Packed with feelings

Settling in the quite environs far from the madding crowd, the painters with their masterstrokes gave vent to their feelings on the canvas."A painter does not need an occasion to record his impressions. He is a bundle of emotions capable of reflecting on anything anytime. Even an abstract subject draws onlookers making their own inferences. A painter's frame is not just a raw statement but loaded with ideas with different layers of understanding," says T. Adhiveerapandian, part-time lecturer in College of Fine Arts, Chennai. And quite as much, the paintings on display were loaded with messages. The one depicting a snake with two heads at opposite ends facing each other on a hilly terrain with a human figure watching the proceedings from a hide out left a lasting impression."Each element of it might look like a casual drawing. But, in fact, it is a deliberate attempt to create a depth. Stating the obvious is not a rule here. For, what appears to be an object need not be the same the next time you look at it, the dimensions keep on changing. Especially, the snake painting can be a deliberate attempt to portray the power crisis. Or it can be a central force trying to manipulate things creating differences between two branches of same tree. From communal clash to universal brotherhood, the painting can mean anything," confides K. Natarajan, also a part time lecturer in the College of Fine Arts, Chennai.Most of the paintings carry a subtle sarcasm taking a dig at the laidback attitude of people in reacting to social issues. Mental trauma of oppressed sections in the society is also well portrayed.Workshop organizer Anbuselvam, agrees: "This is the third time DRC is organising this workshop. When it started in 1997, the burning issue was communal discrimination. Now, the colour has changed to a certain extent, though not fully eliminated. The approach of other sections of the society towards the oppressed has changed considerably for the good."

A potential weapon

"Art is always considered to be a weapon of liberation and it is vividly explained through the paintings of these artists. But the pitiable factor is that the artist does not get the same recognition as his or her paintings do. Our attempt is primarily to pool in all the creative elements and provide a platform to express. The outcome is quite encouraging," Mr. Anbuselvam explains.The participants of the workshop also included two B.Com students of St. Joseph's College. During the initial days, they were taken on an excursion to Karungalakudi Jain rock cut caves, beds and Pappapatti, Keeripatti, Nattamangalam villages. Besides, the participants had a first hand experience of traditional folk arts performances in the Ramankulam village. "As a professional training institution, we have the responsibility to see to it that these promising creative talents do not drift away from their roots. Many in their attempt to project themselves try to ape Picassos, which is not advisable. Hence, such fieldwork becomes imperative to rejuvenate and rekindle their spirits. Besides, it also reminds them of their cultural roots, which are second to none," G. Chandrasekaran, Principal, College of Fine Arts, Chennai, justifies the rural visit. "Also sensitive individuals, these creators have greater role in ensuring social freedom. Hence, they need proper exposure to get a feel of our culture," Anbuselvam complements.

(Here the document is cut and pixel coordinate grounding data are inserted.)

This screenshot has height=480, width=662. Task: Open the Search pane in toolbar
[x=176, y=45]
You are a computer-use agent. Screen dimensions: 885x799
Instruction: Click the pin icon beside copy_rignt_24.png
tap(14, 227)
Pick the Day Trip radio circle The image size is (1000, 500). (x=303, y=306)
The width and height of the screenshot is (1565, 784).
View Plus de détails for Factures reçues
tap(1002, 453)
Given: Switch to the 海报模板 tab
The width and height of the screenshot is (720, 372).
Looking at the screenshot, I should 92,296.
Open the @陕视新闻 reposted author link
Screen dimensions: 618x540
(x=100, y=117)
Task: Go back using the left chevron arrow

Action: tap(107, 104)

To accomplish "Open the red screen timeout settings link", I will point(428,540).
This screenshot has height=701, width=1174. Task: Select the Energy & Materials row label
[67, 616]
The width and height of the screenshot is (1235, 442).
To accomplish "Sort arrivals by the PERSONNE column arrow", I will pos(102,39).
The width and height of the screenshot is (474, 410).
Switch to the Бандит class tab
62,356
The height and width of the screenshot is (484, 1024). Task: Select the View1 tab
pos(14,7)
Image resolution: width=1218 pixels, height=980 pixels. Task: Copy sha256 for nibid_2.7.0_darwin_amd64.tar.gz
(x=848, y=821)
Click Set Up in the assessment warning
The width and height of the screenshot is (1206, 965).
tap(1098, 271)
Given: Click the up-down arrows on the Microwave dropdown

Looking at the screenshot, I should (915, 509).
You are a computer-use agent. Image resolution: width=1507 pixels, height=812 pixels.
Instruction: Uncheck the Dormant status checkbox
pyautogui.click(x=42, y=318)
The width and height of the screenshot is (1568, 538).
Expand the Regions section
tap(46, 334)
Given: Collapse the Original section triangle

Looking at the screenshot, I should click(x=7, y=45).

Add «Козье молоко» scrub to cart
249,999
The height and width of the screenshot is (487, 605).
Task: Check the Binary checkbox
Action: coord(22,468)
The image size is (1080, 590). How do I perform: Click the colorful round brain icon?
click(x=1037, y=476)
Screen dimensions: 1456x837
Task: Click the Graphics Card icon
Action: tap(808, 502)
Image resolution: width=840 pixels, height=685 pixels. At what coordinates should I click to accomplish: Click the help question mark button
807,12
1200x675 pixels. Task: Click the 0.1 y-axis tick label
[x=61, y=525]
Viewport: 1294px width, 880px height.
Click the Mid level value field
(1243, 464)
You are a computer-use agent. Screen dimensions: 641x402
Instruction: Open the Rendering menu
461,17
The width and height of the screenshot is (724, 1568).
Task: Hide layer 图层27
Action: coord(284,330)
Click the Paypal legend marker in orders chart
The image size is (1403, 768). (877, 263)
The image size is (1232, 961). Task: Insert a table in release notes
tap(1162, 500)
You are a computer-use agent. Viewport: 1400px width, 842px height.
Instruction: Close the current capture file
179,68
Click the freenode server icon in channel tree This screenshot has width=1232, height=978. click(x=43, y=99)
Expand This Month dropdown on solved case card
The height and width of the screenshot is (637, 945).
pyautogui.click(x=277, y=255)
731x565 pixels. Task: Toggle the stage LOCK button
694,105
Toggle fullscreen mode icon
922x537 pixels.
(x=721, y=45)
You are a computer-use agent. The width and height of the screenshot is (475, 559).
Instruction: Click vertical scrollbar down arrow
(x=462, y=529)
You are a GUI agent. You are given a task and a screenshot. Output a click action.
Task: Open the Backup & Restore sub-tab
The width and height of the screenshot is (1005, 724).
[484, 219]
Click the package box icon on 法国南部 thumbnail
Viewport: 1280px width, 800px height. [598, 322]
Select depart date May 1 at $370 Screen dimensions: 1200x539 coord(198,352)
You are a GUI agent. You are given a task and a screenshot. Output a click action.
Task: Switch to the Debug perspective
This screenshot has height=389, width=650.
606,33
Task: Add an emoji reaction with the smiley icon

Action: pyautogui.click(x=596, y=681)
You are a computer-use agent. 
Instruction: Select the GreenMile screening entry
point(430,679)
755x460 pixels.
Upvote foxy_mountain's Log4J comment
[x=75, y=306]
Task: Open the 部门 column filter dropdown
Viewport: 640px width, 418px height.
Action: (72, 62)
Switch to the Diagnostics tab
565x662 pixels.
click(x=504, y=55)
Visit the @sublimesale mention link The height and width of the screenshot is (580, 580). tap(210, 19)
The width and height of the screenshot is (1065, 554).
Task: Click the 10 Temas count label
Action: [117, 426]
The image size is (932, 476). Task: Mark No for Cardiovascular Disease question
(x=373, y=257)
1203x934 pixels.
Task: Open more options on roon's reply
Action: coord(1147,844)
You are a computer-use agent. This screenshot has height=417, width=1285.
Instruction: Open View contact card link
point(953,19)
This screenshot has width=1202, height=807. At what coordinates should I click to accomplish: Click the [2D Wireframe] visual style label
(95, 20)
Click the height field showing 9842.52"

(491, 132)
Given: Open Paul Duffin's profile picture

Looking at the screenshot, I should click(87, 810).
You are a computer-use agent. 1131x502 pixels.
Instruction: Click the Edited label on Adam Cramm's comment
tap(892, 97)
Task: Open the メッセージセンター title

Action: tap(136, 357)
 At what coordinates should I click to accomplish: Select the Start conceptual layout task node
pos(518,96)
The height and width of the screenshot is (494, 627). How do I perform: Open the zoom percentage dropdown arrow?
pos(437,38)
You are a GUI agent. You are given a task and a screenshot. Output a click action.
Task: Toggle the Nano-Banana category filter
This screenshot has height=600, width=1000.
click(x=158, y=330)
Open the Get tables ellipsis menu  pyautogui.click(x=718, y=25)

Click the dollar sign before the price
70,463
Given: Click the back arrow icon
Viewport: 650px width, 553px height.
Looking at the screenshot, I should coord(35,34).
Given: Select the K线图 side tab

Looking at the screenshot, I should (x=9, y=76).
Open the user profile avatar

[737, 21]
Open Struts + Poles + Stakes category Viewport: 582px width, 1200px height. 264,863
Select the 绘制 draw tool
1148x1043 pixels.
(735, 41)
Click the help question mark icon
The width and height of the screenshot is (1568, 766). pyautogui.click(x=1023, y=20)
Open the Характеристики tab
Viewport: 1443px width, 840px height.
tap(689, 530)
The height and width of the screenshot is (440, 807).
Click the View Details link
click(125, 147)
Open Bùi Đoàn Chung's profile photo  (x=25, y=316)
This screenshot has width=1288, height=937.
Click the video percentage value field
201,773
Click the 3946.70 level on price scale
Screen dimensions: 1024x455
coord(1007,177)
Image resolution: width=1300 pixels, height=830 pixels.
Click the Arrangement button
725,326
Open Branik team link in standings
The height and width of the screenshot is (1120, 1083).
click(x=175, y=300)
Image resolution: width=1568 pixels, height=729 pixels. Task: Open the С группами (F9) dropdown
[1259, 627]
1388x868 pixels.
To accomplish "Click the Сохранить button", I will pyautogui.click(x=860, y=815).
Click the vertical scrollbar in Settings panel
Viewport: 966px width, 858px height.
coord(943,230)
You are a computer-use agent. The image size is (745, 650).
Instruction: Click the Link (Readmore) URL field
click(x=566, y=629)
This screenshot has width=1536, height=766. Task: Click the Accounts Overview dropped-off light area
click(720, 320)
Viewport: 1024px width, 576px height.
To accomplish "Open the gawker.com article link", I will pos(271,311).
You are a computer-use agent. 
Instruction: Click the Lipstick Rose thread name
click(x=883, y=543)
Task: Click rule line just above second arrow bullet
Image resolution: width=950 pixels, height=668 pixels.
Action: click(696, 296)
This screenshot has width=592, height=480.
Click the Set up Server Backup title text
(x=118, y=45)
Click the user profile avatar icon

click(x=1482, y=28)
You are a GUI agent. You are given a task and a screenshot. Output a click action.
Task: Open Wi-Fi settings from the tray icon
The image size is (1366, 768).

"We could feel the vibration around, when we were taken to the village. It was an exhilarating experience at the Karungalakudi Jain caves. I was actually transported to a different world. The rocky terrain, its colour and texture bring you nostalgic memories of your primitive past all in a flash," endorses Mr. Adhiveerapandian.Each painter is expected to present two drawings to the Resource Centre, which plans to hold an exhibition on a later date. "We approached a few colleges to play host. We feel it is imperative to take these works of art to young students. It will motivate and inspire them to become creators. We also plan to organise a painting workshop exclusively for women. Their point of view too needs to be recorded," shares Mr. Anbuselvam. The pangs of pain and tears of joy reflected in the paintings created an inexplicable feeling in the spectators.